While the auditorium emptied and filled again, Julia, her head erect, her hands quiet, talked on--as though the lack of Dot's usual visit to her box were of no moment. Ronnie, every fiber in him furious, played up to her. But Aliette could not speak. In her, social instincts were at war with conscience. Feeling herself definitely in the wrong toward society, yet definitely in the right toward her own soul, feeling terribly afraid, yet terribly courageous, striving desperately to wrench out the iron of resentment from her mind, striving piteously to forget the hurt of the wound which Mary O'Riordan had dealt her, she played her game in dumb show. And furtively, fearfully, as the music for the second act began, she watched for Hector's return.

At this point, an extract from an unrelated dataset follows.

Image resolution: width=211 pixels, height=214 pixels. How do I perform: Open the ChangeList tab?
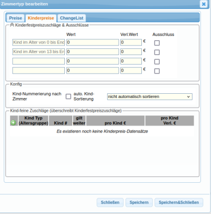[x=72, y=18]
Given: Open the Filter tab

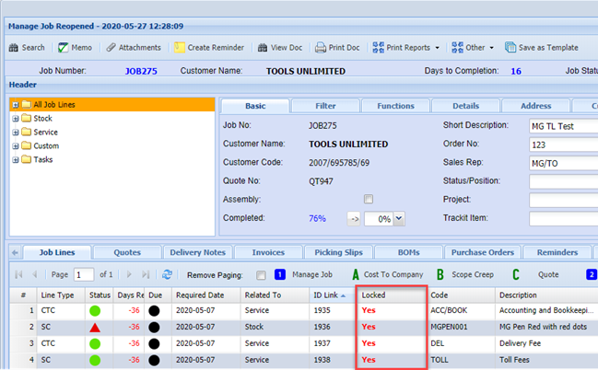Looking at the screenshot, I should [x=324, y=106].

But Hector did not return. Even when the house lights went out and the curtain rose again, Aliette could see that his stall remained empty. Subconsciously she knew that he had fled the theater.

The second act of "Khorassan" dragged to its undramatic climax. Once again those three faced the eyes of the audience. Now, more than ever, it seemed to Aliette, still sitting rigid in the forefront of Julia's box, as though all eyes were hostile, as though the entire house, and with it her entire social world, had decided to ostracize them.

All through that overlong entr'acte, she sat speechless; her brown pupils hard and bright; her white shoulders squared above the black sequined dress; her pale face, her red lips set to an almost sullen determination. And, as the entr'acte ended, those hard brown pupils fell to devisaging Mary O'Riordan. Till, visibly ill at ease, the cow-eyes under Mary's mop of gold hair turned away.

But it gave Aliette no pleasure to realize that, hurt, she had retaliated.